Jhpiego helps train next generation of midwives in Myanmar
In Myanmar, a new generation of skilled midwives is gearing up to protect the lives of their countrywomen.
Each year, an estimated 3,700 women die during childbirth in Myanmar, and 43 percent of women who give birth there do so without skilled assistance. The Myanmar Ministry of Health is leading the way, with support from Jhpiego, to strengthen midwifery education through hands-on practice and equip frontline health workers with the skills to keep mothers and newborns alive.
Jhpiego, a nonprofit global health affiliate of Johns Hopkins University, is working with 24 midwifery schools to increase the number and quality of faculty and students and to improve the clinical practice facilities where they teach and study.
Midwives of the future
Aye Thazin Pwint is the future of midwifery in Myanmar. A first-year student at the Midwifery and Training School in Pyay, Pwint is among the hundreds of students and working midwives throughout Myanmar learning new skills and procedures as the country opens its doors to new partnerships with the world.
"I didn't know anything about the birth process aside from what I learned in books," said Pwint. "Now we are more skilled because we have to practice again and again [in a refurbished skills lab]. And because we are more skilled, we have more confidence in what we do."
One of Pwint's instructors recognizes the leap forward that this new initiative represents.
"When I was a student, I was very afraid to encounter a pregnant mother for a delivery. In this new skills lab, the simulators are very real," Tin Ma Ma Nyein said. "This will increase the confidence of my students."

· · · · ·

EXERCISES:
A) Can you return the part of the Myanmar midwifery article between "Jhpiego helps train" and "of their countrywomen.", inclusive, copied word for word?
B) Could you resume the Myanmar midwifery article from the point where it stops?

· · · · ·

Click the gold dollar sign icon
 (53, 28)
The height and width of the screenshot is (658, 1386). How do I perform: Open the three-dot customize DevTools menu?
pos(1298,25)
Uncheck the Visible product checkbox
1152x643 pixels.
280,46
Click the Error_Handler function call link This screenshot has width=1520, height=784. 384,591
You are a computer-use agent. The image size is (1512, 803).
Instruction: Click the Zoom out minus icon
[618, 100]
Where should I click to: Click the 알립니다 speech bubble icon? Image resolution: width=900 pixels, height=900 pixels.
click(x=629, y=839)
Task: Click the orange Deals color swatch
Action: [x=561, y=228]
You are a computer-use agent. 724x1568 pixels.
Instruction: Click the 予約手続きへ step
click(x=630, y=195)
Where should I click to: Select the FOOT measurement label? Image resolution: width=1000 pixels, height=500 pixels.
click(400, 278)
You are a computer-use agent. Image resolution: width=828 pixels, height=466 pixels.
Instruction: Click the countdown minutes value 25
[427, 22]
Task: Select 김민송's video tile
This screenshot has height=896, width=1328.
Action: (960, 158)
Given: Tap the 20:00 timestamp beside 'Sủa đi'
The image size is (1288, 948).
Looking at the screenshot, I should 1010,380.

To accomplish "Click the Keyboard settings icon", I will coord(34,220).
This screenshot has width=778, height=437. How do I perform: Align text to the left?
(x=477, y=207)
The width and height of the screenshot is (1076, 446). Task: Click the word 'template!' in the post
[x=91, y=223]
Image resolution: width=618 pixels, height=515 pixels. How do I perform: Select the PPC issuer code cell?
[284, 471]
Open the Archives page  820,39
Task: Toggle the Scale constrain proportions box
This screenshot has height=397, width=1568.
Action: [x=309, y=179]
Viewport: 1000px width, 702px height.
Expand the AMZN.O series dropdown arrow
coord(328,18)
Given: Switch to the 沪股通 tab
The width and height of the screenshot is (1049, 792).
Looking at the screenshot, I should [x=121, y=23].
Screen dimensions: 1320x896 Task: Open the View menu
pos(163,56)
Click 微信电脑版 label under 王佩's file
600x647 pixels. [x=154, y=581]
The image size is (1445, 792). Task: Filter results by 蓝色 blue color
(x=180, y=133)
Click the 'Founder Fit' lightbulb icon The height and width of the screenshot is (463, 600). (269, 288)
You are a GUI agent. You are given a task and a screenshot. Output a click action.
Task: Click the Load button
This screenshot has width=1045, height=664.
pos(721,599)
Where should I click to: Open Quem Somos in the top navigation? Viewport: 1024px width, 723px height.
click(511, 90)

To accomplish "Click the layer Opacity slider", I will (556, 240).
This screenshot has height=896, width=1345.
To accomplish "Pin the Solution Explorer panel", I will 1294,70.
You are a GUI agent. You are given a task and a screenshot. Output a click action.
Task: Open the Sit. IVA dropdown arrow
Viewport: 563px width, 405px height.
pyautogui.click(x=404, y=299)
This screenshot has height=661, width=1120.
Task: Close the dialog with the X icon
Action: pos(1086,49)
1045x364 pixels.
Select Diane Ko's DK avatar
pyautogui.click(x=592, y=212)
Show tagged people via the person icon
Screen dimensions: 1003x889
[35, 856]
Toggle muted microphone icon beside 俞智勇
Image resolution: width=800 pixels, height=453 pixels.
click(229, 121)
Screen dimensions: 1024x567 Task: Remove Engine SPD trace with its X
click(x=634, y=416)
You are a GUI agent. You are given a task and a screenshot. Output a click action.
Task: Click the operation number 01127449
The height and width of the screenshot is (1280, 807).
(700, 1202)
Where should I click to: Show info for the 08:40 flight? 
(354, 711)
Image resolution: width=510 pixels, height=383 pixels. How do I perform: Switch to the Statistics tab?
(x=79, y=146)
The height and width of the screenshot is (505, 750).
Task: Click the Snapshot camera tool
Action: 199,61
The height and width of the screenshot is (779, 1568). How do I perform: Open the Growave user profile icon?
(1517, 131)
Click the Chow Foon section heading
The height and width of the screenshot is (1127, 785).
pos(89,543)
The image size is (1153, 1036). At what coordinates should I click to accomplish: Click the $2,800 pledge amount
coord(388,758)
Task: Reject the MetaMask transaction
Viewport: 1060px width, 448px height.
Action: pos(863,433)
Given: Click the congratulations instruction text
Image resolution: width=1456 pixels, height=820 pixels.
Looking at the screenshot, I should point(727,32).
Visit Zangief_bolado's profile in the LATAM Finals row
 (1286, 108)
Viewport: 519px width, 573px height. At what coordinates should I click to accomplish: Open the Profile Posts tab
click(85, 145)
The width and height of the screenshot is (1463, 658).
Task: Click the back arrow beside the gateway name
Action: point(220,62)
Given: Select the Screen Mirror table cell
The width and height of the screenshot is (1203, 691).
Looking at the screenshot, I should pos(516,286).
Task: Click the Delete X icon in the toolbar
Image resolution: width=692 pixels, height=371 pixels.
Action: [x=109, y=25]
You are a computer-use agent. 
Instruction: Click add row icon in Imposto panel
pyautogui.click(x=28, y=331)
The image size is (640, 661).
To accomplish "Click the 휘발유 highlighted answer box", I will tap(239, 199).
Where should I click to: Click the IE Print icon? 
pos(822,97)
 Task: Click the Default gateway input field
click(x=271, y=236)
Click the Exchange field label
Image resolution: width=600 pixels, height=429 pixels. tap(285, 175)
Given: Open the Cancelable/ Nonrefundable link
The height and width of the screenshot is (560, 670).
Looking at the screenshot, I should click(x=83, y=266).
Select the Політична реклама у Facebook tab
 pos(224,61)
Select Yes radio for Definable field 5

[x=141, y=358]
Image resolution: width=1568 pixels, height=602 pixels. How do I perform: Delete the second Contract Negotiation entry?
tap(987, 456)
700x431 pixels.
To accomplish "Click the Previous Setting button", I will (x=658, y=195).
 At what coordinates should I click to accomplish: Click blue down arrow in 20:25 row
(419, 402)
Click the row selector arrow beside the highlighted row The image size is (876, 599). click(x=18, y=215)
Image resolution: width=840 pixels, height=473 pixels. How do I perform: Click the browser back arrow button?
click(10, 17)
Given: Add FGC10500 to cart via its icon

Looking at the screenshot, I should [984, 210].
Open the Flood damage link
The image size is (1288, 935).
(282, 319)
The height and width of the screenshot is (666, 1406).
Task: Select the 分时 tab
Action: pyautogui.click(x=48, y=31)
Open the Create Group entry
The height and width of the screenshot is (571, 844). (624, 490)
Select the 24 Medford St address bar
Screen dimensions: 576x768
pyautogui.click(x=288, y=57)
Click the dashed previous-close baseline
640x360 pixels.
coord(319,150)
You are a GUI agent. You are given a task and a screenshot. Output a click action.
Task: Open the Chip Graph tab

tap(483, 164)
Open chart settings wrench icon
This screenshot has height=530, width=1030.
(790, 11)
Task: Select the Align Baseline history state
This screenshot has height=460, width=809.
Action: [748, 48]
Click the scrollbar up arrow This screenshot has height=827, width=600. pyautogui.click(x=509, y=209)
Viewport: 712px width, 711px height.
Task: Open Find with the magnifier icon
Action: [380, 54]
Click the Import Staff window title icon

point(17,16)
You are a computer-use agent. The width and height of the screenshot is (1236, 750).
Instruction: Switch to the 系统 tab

· · · · ·

ANSWERS BY ITEM NUMBER:
A)
Jhpiego helps train next generation of midwives in Myanmar
In Myanmar, a new generation of skilled midwives is gearing up to protect the lives of their countrywomen.

B)
Teaching aids provided through the project simulate real birth and newborn care, giving students like Pwint practical, hands-on experience.
"The students can practice more, operate more systematically, and improve their performance," said Khin Moh Moh Oo, principal of the Nursing and Midwifery Training School in Pyay. "I believe this can help reduce maternal and child mortality rates in Myanmar."
To help ensure high-quality care, Jhpiego is also working with the Myanmar Nurse and Midwife Council to develop a robust regulatory system. Developing and publishing core competencies, standards, and a code of ethics for midwifery, as well as accreditation guidelines for nursing and midwifery education programs, are critical components of ensuring the strength of Myanmar's health system for mothers and children.
Training midwife mentors and improving facilities
With support from the Three Millennium Development Goal Fund, Jhpiego has trained 68 faculty "master mentors" at Myanmar's midwifery schools who serve as the best and brightest teachers and role models. In addition, 165 faculty members and service providers have been trained in best practices in maternal and newborn care. Jhpiego has also implemented new equipment and procedures in 10 skills labs for midwifery training, with another 14 labs and 22 clinical practicum sites to be similarly outfitted this year.
The Ministry of Health's effort to strengthen midwifery care across Myanmar has attracted investment from key international partners:
Support from the GE Foundation enables the Ministry of Health to benefit from strengthened midwifery services at its largest women's hospital in Yangon, which is also an important teaching institution.
Jhpiego, through funding from Merck for Mothers, is working on a midwifery education and training model specifically for midwives and auxiliary midwives in Kayin State. This program has been carefully designed, in collaboration with the Ministry of Health, to strengthen the skills of health care workers at the lower levels of the health system—ensuring that no midwife is left behind.
Through the United States Agency for International Development's Maternal and Child Survival Program, Jhpiego is assisting in the development of a system to help ensure that Myanmar's midwives receive the necessary in-service training and continuing professional education after they are licensed to practice.